Part b: Original Data Set (103, 112, 97, 68, 103, 112, 88, 89)
Step 1: Find the Mean
Sum: \(103 + 112 + 97 + 68 + 103 + 112 + 88 + 89\)
\(= (103+103)+(112+112)+(97+68)+(88+89)\)
\(= 206 + 224 + 165 + 177\)
\(= 206+224=430\); \(430+165=595\); \(595+177=772\)
Number of terms: \(8\)
Mean: \(\frac{772}{8} = 96.5\)
Step 2: Find the Median
Sort the data: \(68, 88, 89, 97, 103, 103, 112, 112\)
There are 8 (even) numbers, so median is the average of the 4th and 5th terms: \(\frac{97 + 103}{2} = 100\)

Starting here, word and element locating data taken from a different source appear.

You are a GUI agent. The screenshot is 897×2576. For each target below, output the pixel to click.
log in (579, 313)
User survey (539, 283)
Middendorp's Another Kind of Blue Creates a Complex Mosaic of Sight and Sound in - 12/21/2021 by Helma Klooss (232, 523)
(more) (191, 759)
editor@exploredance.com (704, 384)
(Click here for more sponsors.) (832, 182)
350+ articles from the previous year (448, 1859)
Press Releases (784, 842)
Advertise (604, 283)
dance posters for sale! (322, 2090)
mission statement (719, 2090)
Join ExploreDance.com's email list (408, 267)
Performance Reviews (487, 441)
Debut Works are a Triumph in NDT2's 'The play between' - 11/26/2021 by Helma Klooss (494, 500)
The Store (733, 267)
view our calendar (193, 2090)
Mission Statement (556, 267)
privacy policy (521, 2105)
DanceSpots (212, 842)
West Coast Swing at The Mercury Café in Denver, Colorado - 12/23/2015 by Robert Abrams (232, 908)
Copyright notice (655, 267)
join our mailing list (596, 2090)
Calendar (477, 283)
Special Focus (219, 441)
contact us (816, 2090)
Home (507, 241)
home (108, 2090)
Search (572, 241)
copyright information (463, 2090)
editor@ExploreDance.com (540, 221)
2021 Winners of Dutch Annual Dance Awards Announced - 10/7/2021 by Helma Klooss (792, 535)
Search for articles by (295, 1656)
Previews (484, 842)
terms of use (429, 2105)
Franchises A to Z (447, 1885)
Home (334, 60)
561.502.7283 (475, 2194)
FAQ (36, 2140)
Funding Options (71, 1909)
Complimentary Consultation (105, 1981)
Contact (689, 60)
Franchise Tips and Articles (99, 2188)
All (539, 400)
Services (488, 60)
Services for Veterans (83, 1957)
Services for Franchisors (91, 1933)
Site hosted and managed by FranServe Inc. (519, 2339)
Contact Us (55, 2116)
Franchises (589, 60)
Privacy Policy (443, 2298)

Part b1: Add 119 to the Set (New Set: 68, 88, 89, 97, 103, 103, 112, 112, 119)
Step 1: New Mean
Sum = \(772 + 119 = 891\)
Number of terms = \(9\)
Mean = \(\frac{891}{9} = 99\)
Step 2: New Median
Sort the new set: \(68, 88, 89, 97, 103, 103, 112, 112, 119\)
There are 9 (odd) numbers, so median is the 5th term: \(103\)
Part b2: Change in Mean
Original mean: \(96.5\); New mean: \(99\); Change: \(99 - 96.5 = 2.5\) (or \(+2.5\))
Part b2: Change in Median
Original median: \(100\); New median: \(103\); Change: \(103 - 100 = 3\) (or \(+3\))
Part b3: If We Add One More Number...
- Median: With 10 terms (even), the median would be the average of the 5th and 6th terms. The sorted set (after adding a number) would have the middle two terms around the current median range. For example, if we add a number ≤103, the 5th term is 103, 6th term is 103 (if added ≤103) or 103 (if added between 103-112), so median would be \(\frac{103 + 103}{2} = 103\) (if added ≤103) or similar. If added >112, 5th term 103, 6th term 103, still median 103.
- Mean: Depends on the number added. If we add \(x\), new mean = \(\frac{891 + x}{10}\). For example, if we add 103, mean = \(\frac{891 + 103}{10} = \frac{994}{10} = 99.4\), which changes by \(0.4\).
Summary (Key Answers):
- a: Mean ≈20.78, Median=22
- a1: Mean=24, Median=22.5
- a2: Mean (sensitive to outliers)
- b: Mean=96.5, Median=100
- b1: Mean=99, Median=103
- b2: Mean change=+2.5, Median change=+3
- b3: Median likely stays 103 (or similar), Mean changes based on the added number.